Deloitte's Dennis agreed with Criscitello. He said there has to be a recognition by the program people that they have to move into a cost-based environment.
Dennis said financial analytics helps with that change.
Groundwork set for data-driven decisions
Pushing data beyond CFOs and toward program managers is the next step in this financial evolution.
Werfel said previously data needed to reside with the CFOs. This was the point of the CFO Act of 1990 — to strengthen internal controls and improve overall financial management processes.
Over the last few years, however, Werfel said agencies have started to build on the CFO Act's foundation through the use of data analytics.
Now, before the next layer of the foundation can be cemented into place, there are a few data issues that need to be resolved.
"There's a lot of standardization in the data right now. It's not like we are completely non-standard in every aspect. But there are opportunities to standardize more," Werfel said. "What we are trying to do now is come up with a roadmap to standardize in the near and medium term."
He said the goal is to improve the value of the data for agencies and the public.
One of the first areas OMB will focus on is around procurement data. The goal is to make sure the information in USASpending.gov is the same as that in agency financial statements. Werfel said improper payments and real property data also need more attention.

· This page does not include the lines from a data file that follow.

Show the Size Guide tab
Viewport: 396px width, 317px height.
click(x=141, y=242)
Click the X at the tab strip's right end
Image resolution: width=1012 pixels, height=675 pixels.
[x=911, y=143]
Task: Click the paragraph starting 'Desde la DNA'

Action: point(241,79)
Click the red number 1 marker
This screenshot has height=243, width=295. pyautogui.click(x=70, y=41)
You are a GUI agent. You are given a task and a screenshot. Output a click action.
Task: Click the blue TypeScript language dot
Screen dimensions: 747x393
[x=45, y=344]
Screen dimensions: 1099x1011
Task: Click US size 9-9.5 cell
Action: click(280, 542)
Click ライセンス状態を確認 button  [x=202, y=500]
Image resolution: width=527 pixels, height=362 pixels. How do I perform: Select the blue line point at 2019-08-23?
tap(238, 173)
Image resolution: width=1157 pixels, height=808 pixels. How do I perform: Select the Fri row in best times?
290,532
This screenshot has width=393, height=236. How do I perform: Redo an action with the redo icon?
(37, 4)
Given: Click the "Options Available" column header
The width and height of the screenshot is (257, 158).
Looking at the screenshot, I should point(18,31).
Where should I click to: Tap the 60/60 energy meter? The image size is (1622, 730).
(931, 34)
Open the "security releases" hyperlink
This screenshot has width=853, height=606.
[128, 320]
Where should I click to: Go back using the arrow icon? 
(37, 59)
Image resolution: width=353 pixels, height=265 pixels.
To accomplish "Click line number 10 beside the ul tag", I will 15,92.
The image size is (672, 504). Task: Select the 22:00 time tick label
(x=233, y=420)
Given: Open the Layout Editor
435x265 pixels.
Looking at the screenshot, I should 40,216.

"Federal agencies need to and want to come together to build data analytics, sharing information more effectively and in real time around where they are seeing success, where they are spending money, what we own, where we can share," he said. "I think a great example of the future is the prices paid portal."
Tissue rejection a concern
The Office of Federal Procurement Policy is leading the effort to collect data about what agencies are buying, for how much and under what terms and conditions. Agencies then share that information so everyone can take advantage the data to make better buying decisions.
"The key thing we can do is things like the prices paid portal where we are building information sources so that we are smarter about where these opportunities lay for the highest return on investment," Werfel said.
Before that can happen, however, Deloitte's Dennis warns against what he called tissue rejection — the idea that the agency's culture isn't quite ready for this change.
He said agencies need to update their current business processes to use data more effectively.
"We advise agencies to make determination, or at least an initial assessment, about who or which activity within the agency would be responsible for performing the analysis and integrating that in to the decision processes, and don't lead with the technology," Dennis said. "We encourage agencies to recognize and appreciate technology is an enabler but they should get the functional or core part of the performance analysis, data analysis, right and then incorporate technology to enable that."
Dennis added agencies should start small and achieve a few successes before expanding to something like a data warehouse.
The other challenge he points out is communicating the results of the data analysis in a way secretaries and deputy secretaries understand so they can make decisions.
Grant Thornton's Criscitello said next generation of financial managers will overcome two hurdles to help tip those the scales toward better analysis and communications, and survive this time of budget reductions.
"Program offices beyond controlling their budgetary resources typically don't have access to the type of financial information that resides in CFO offices," he said. "Program offices need to develop those relationships with their CFO offices. Also, moving toward real time data is a real differentiator, and the need not only for data, but real-time data-information that matters right now."